Is your social media team set up for success? Do they have the tools they need to achieve your goals? Discover how you can structure your team to increase ROI.
Building your social media team structure is critical when more than one person manages your social media.
Whether you’re an independent consultant who needs to communicate with your client or an ad agency who is managing several accounts, coordination is key. Without it, you risk missing important opportunities. Or even worse, causing a social media crisis.
Right upfront, I’m going to let you know that all of this gets much easier when you use a dedicated social media management tool. I’ve been using Agorapulse for my team and clients for a couple of years now, and it has made a world of difference.
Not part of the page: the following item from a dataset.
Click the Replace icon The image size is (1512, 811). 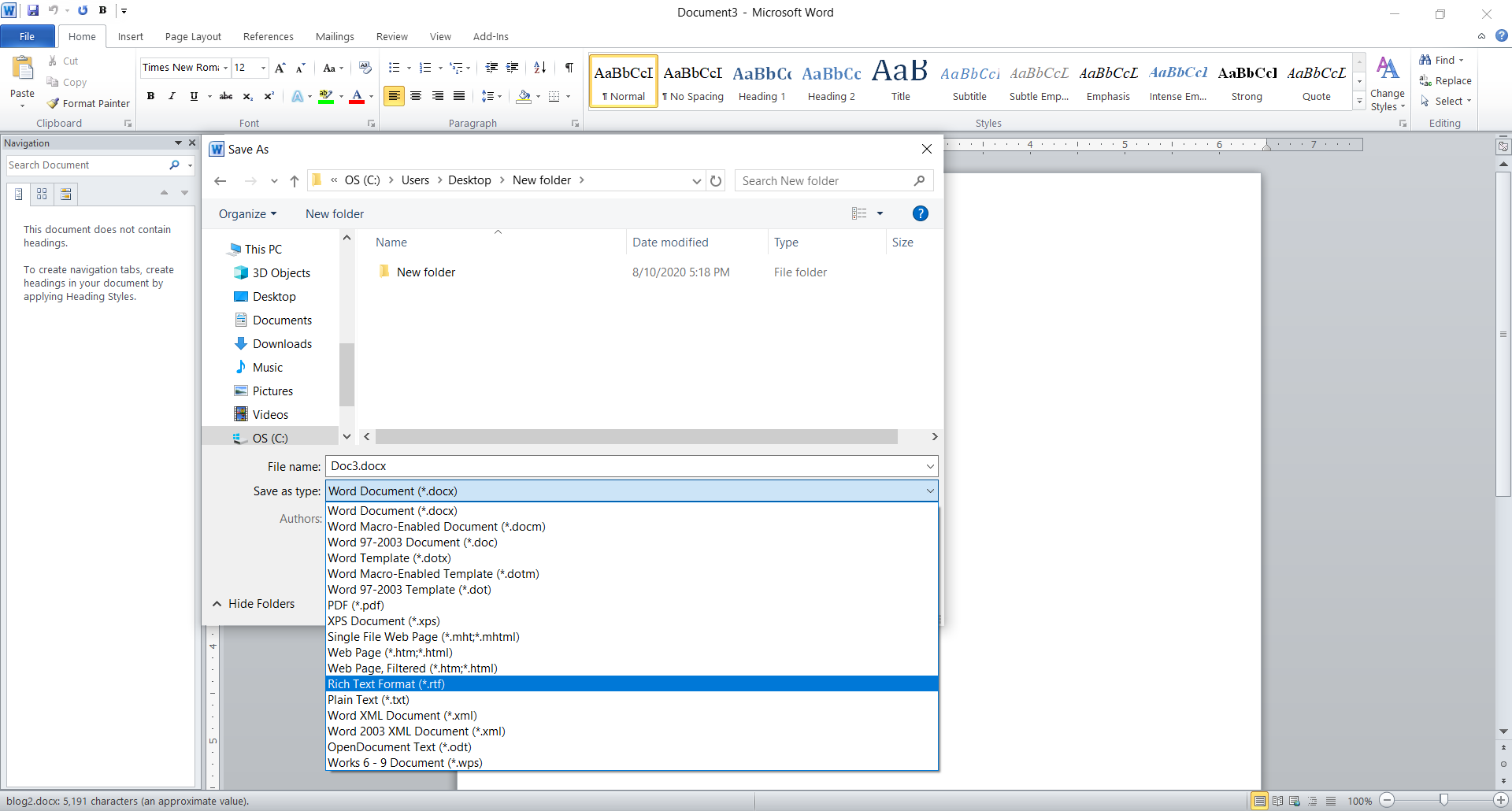pyautogui.click(x=1446, y=80)
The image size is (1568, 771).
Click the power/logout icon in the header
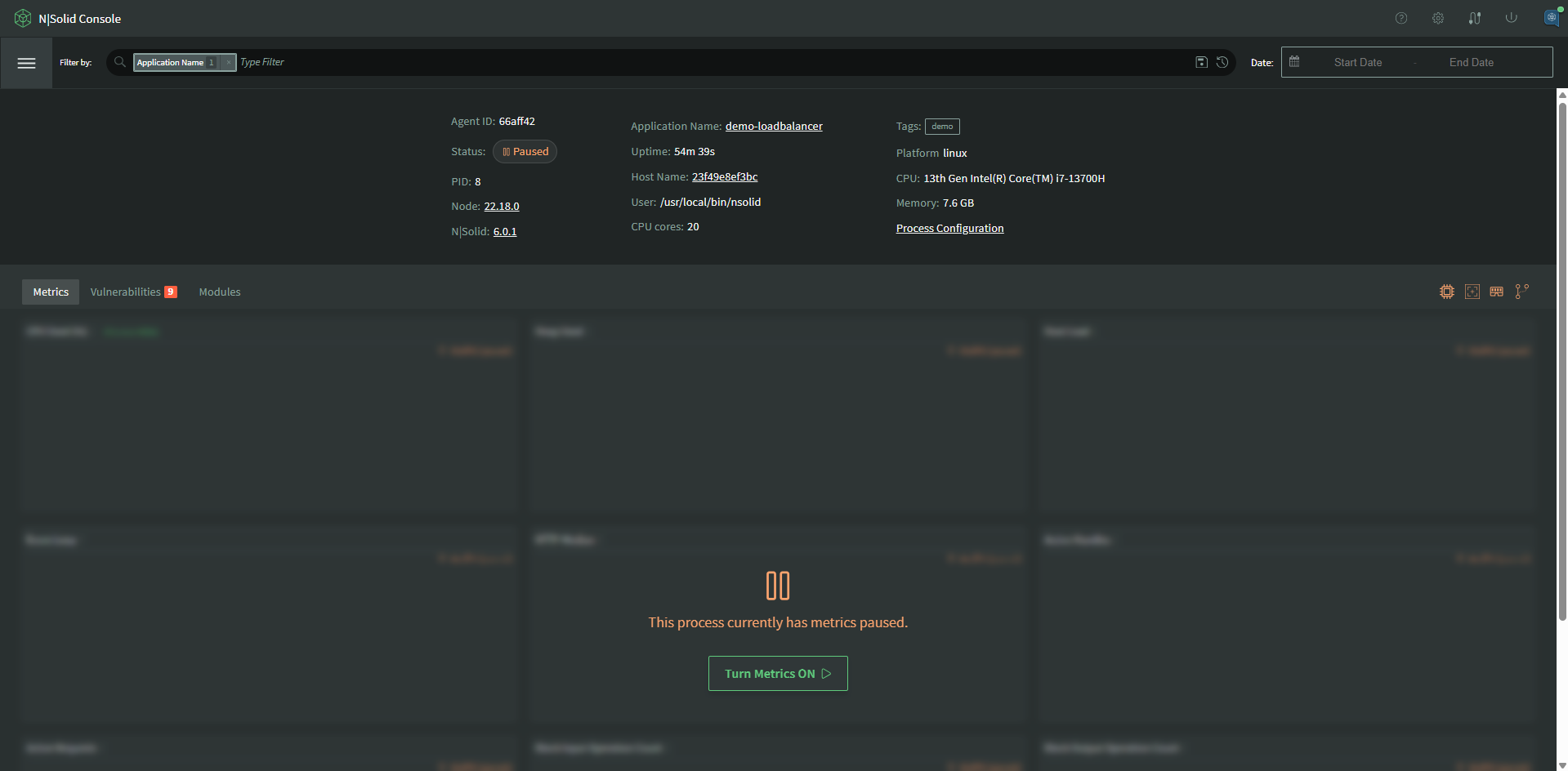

That being said, you can apply all the principles I’m about to share without the tool. It will just take more time to set up and maintain. That’s why it’s important to think about how much your time (and the time of your social media team) is worth to your agency … and how much more valuable it can be if spent elsewhere.
When you have more than one person responding to and managing comments from customers and clients, you still want to seem like a single smooth operation.
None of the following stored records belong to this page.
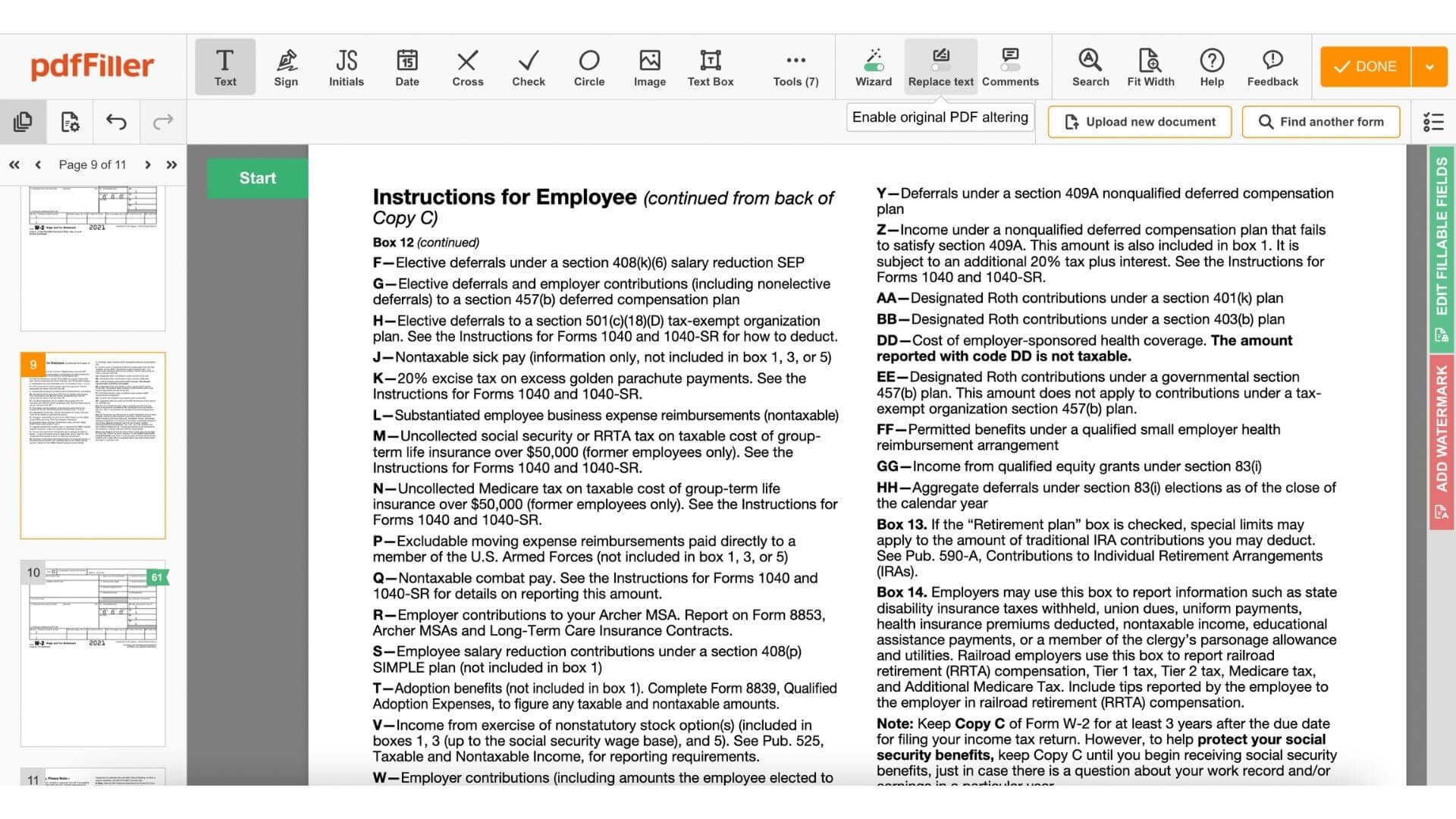Select the Check mark tool
This screenshot has height=819, width=1456.
(x=528, y=66)
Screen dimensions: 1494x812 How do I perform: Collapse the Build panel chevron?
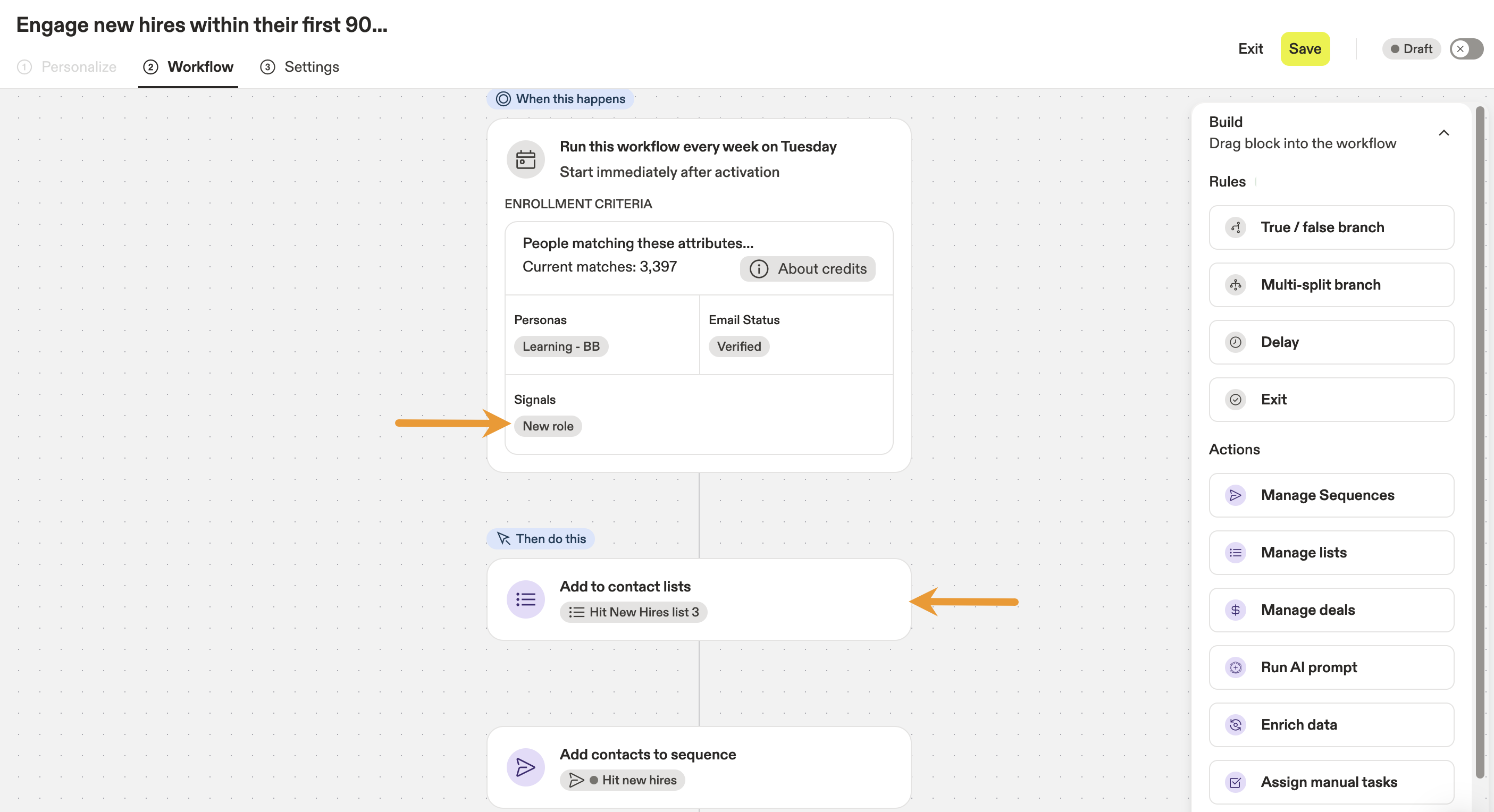(x=1445, y=133)
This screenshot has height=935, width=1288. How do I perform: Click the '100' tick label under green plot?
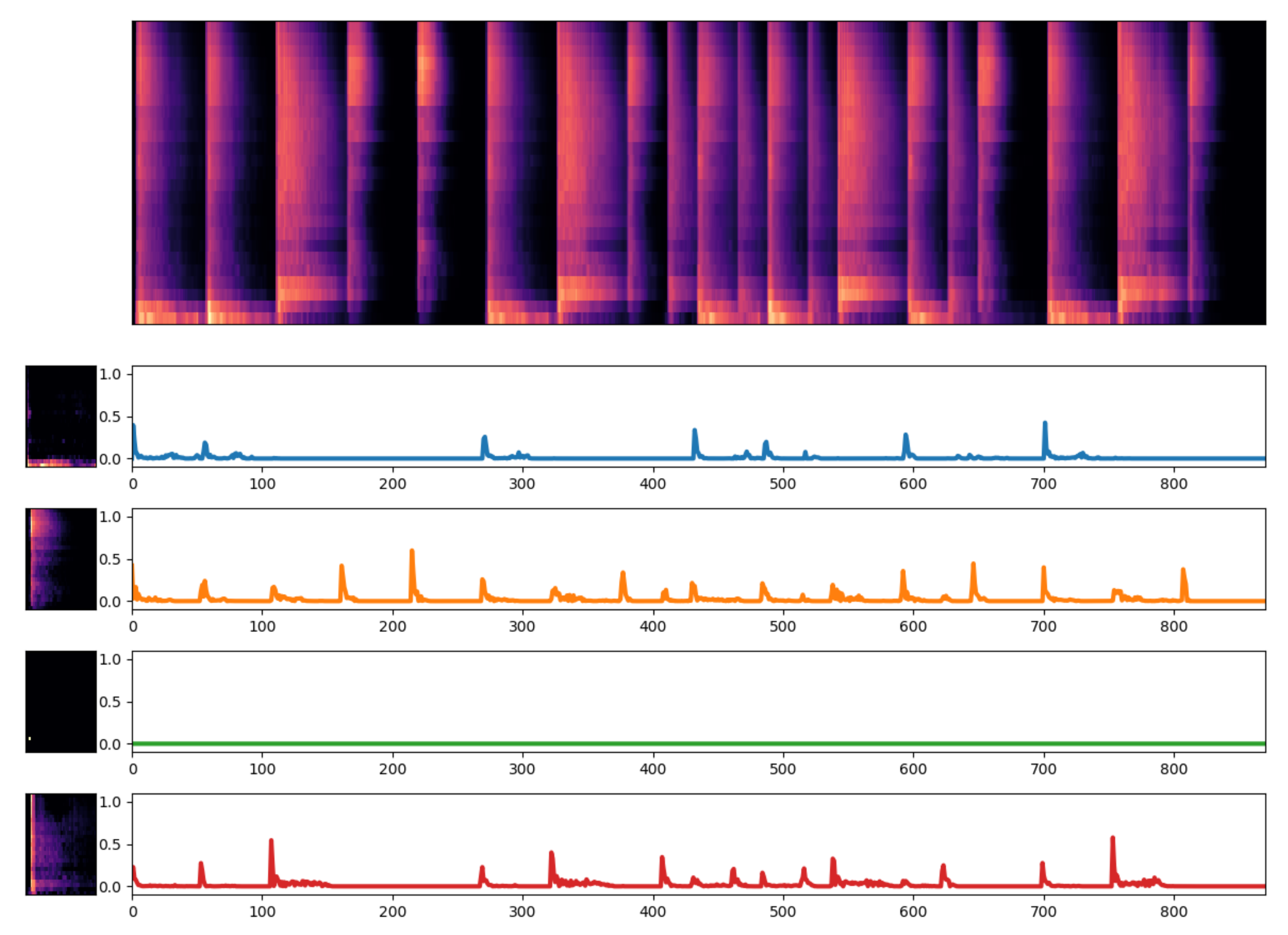click(262, 770)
That doesn’t happen if a customer gets a response to their social media post, and then a minute later gets a different one. This comes across as uncoordinated at best. That’s why you need to plan who responds to what.
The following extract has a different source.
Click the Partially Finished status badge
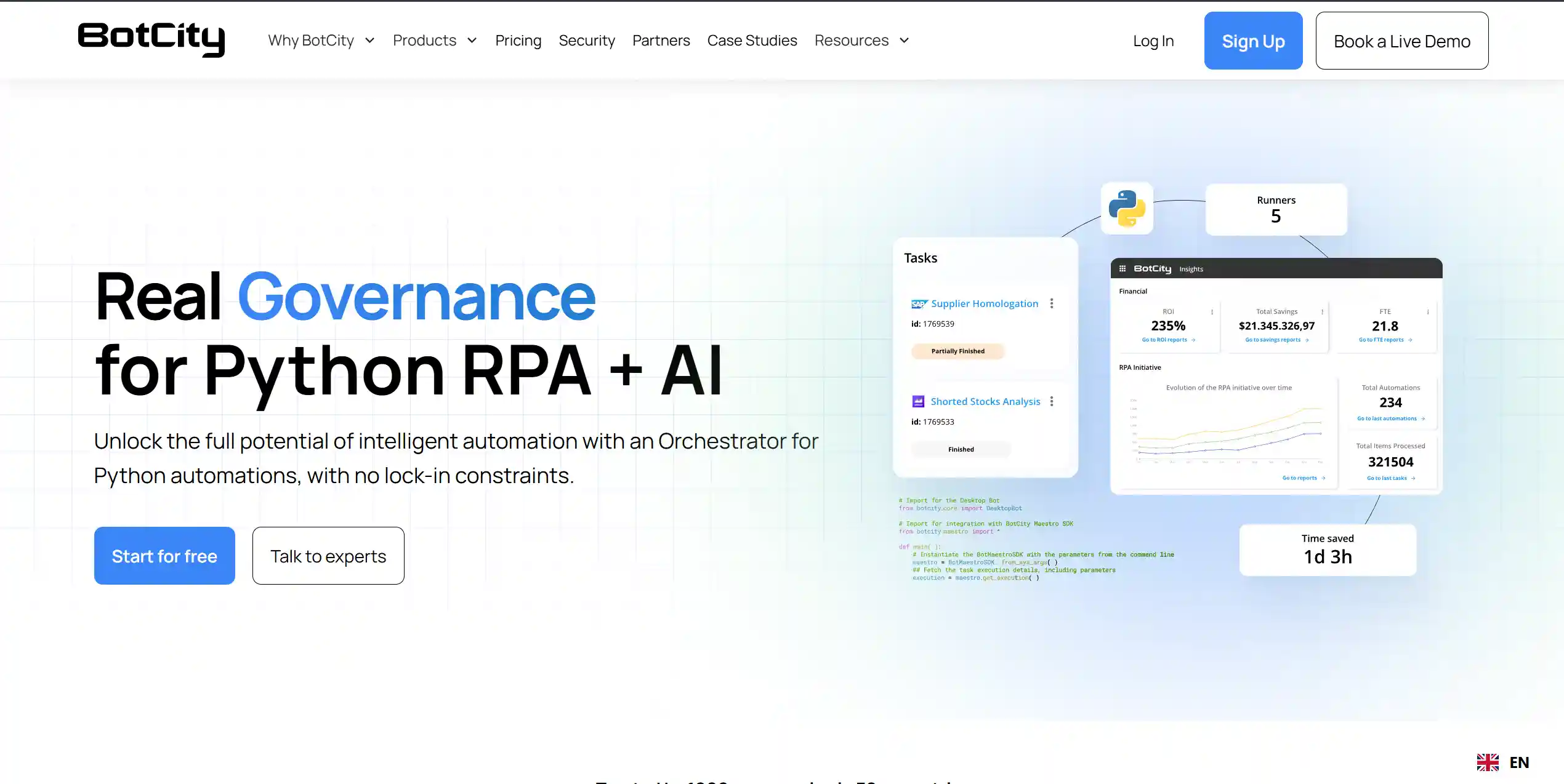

One way to do that is to assign people specific scheduled times to respond. You may not get the full benefit of your team when you do this though.
If you have a high volume business that needs more than one person available at a time, then using a tool is essential.
In Agorapulse, you can see who is responding to what in real time, before they ever hit send. This saves a lot of headaches.
You can also assign a response to another team member if you don’t know the answer.
For example, I have a client based in California, while I’m based in Michigan. If someone asks a specific question about what’s currently in stock, I can easily assign that to a team member who is at the local plant and can get the information.
It’s useful to have a list of what types of questions should go to which person, especially if you have a larger social media agency. You can also add a message when you assign a task so that the other person knows exactly what it is that you need them to do.
You can also leave internal notes for the whole team to see. On Twitter direct messages and Facebook private messages, simply click “Note” and add your comments or status for the team.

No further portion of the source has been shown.